== EXERCISE DETAILS ==
If a line of the data below holds the word "accomplish", list it.

(Stored items)
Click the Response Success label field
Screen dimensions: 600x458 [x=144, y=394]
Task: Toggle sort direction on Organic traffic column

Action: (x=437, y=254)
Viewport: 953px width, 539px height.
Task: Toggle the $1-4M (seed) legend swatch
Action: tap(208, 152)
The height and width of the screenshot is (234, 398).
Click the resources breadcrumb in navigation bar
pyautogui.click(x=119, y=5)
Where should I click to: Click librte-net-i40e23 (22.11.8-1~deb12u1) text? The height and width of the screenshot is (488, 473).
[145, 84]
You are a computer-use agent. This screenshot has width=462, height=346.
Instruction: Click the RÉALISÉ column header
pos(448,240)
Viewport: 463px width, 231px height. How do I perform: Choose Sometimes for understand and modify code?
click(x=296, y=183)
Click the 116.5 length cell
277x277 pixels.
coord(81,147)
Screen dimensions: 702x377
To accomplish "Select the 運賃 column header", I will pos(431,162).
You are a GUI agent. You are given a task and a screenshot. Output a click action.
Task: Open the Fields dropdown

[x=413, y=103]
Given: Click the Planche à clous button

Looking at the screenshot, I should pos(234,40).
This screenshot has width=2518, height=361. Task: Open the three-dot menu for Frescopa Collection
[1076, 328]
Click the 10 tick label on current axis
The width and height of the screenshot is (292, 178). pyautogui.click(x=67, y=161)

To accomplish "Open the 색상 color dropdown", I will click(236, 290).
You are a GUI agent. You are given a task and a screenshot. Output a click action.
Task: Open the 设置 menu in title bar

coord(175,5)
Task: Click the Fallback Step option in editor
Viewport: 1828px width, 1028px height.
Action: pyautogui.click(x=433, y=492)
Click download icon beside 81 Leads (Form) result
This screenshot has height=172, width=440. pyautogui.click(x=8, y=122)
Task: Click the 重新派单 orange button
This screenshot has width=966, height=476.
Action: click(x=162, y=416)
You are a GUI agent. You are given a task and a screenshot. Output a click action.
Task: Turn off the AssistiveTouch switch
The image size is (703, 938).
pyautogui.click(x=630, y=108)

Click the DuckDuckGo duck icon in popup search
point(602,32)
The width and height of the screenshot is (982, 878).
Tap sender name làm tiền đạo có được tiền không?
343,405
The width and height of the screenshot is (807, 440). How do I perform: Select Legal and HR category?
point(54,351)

== EXERCISE ANSWER ==
To accomplish "Select the 運賃 column header", I will pos(431,162).
To accomplish "Open the 색상 color dropdown", I will click(236, 290).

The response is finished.